* _Data for the task_:
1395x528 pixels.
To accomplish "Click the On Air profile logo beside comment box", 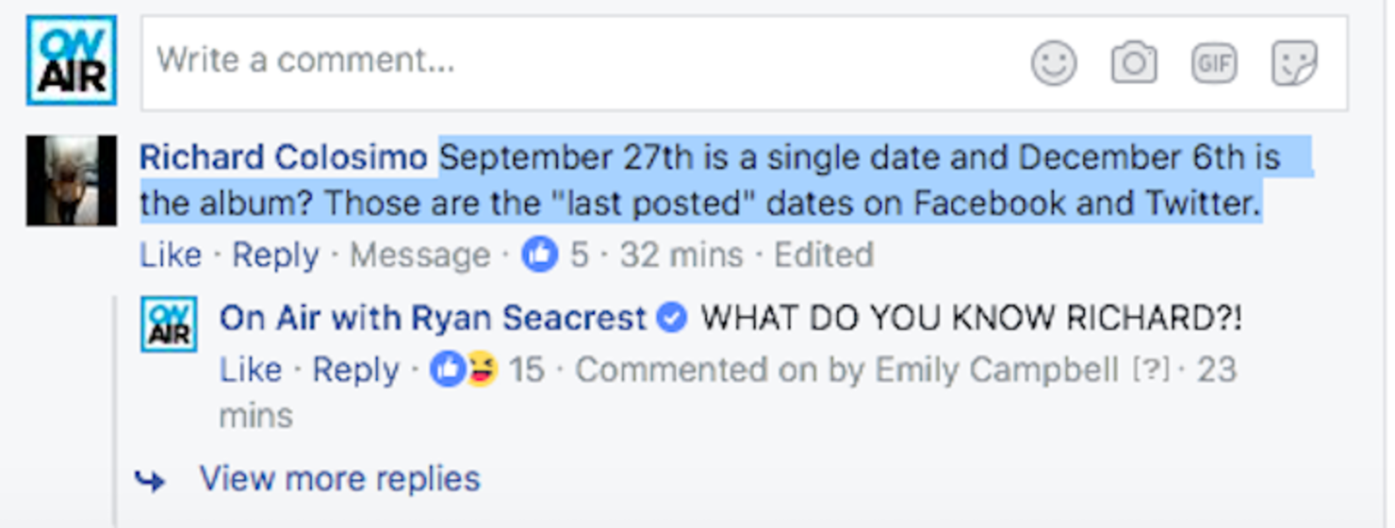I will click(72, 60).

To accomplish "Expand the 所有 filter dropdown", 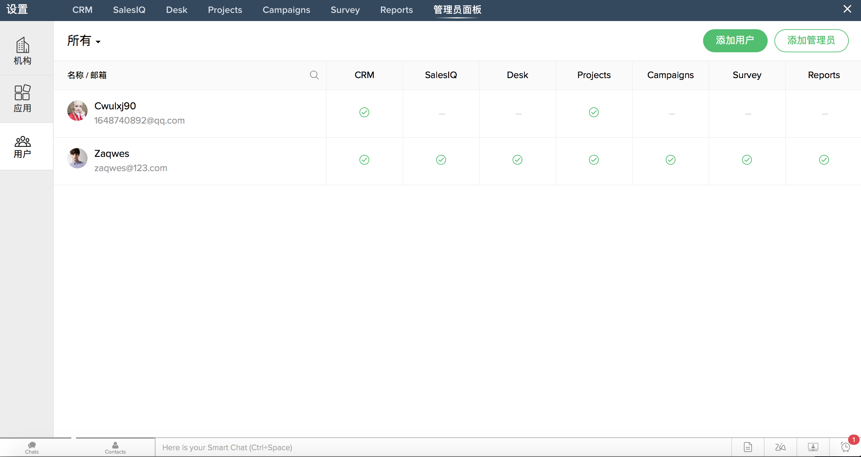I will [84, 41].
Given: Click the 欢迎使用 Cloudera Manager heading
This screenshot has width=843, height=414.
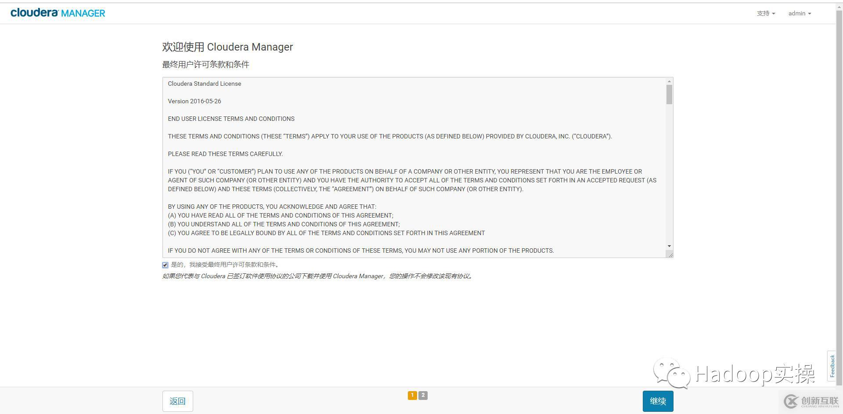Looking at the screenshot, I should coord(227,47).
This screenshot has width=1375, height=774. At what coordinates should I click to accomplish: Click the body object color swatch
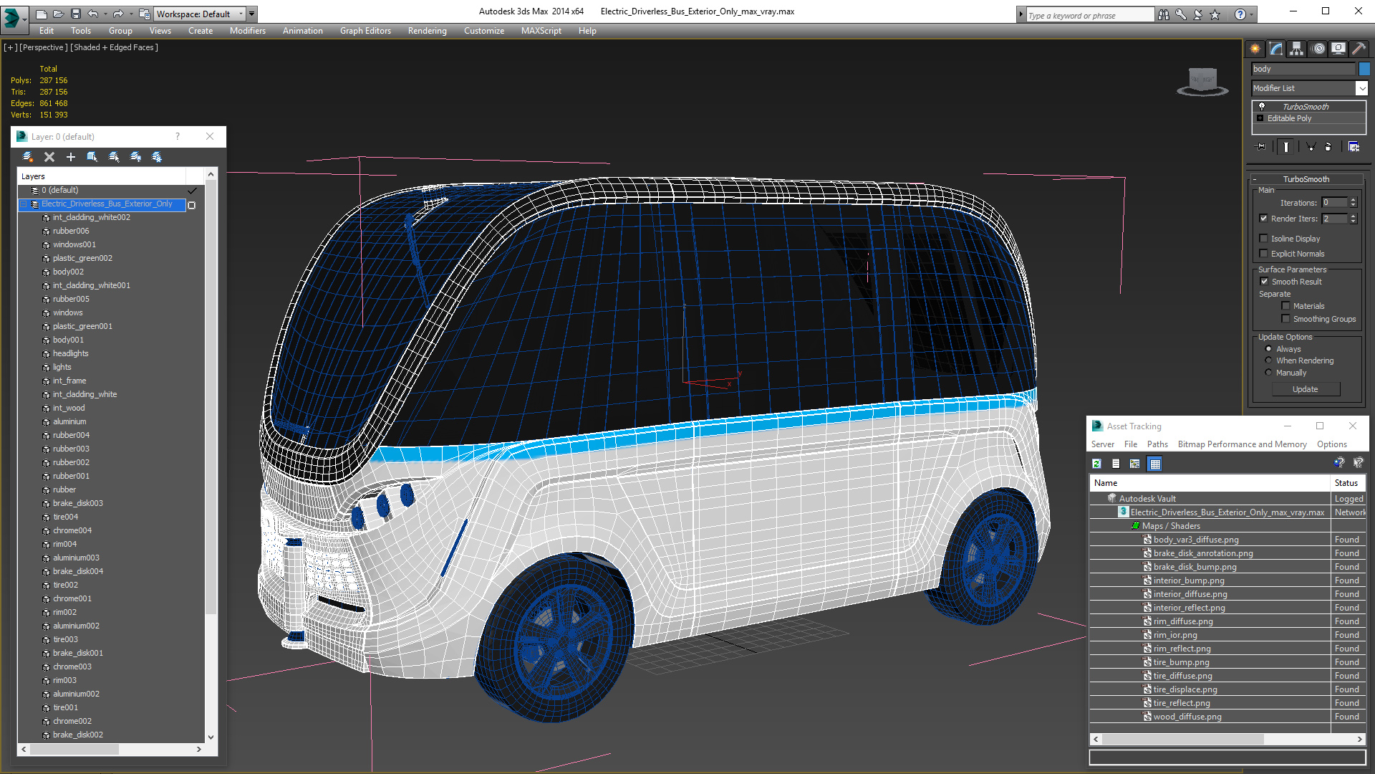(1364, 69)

--

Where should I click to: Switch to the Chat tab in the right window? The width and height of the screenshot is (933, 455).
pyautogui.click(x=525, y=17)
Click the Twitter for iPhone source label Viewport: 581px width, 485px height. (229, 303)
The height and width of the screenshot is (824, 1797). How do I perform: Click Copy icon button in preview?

* _Problem requirements_: Can you reproduce, unchanged, everything from the line containing "Click the Twitter" down to the line containing "The height and", with both of those lines included?

* _Result for this exercise_:
Click the Twitter for iPhone source label Viewport: 581px width, 485px height. (229, 303)
The height and width of the screenshot is (824, 1797). How do I perform: Click Copy icon button in preview?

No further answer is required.